__Action item__: Output word for word the lines from the one with "erp5 (32, 255)" to the final line of the data, both ends included, but skip the pictures.

-=-=-=-=-

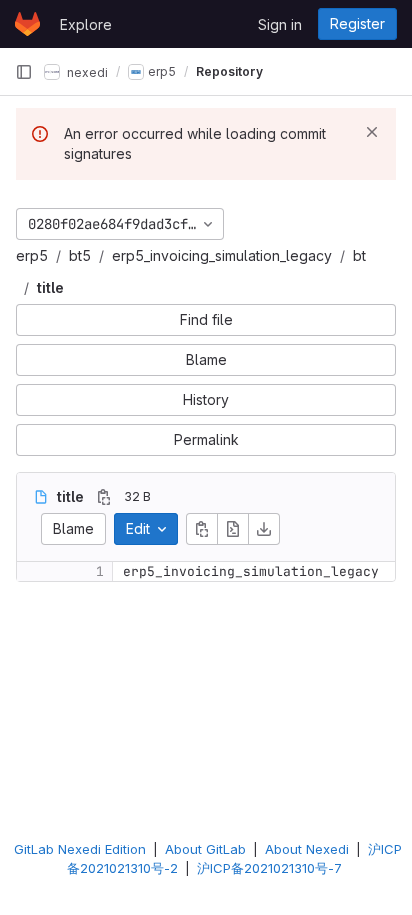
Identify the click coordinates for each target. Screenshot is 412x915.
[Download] (264, 529)
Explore (86, 24)
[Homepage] (27, 24)
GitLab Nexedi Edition (80, 849)
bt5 (80, 255)
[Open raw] (233, 529)
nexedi (86, 71)
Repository (229, 71)
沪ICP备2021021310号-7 (269, 868)
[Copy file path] (104, 497)
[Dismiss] (372, 132)
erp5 (32, 255)
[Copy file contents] (202, 529)
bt (359, 255)
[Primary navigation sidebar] (24, 72)
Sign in (280, 24)
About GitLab (205, 849)
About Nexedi (307, 849)
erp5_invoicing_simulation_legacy (222, 255)
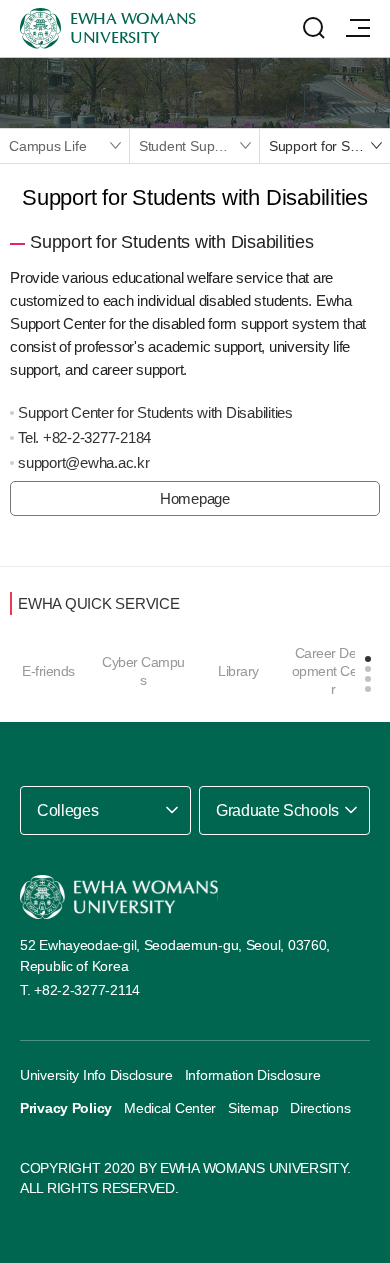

-=-=-=-=-

__Response to the task__:
erp5 (32, 255)
[Copy file contents] (202, 529)
bt (359, 255)
[Primary navigation sidebar] (24, 72)
Sign in (280, 24)
About GitLab (205, 849)
About Nexedi (307, 849)
erp5_invoicing_simulation_legacy (222, 255)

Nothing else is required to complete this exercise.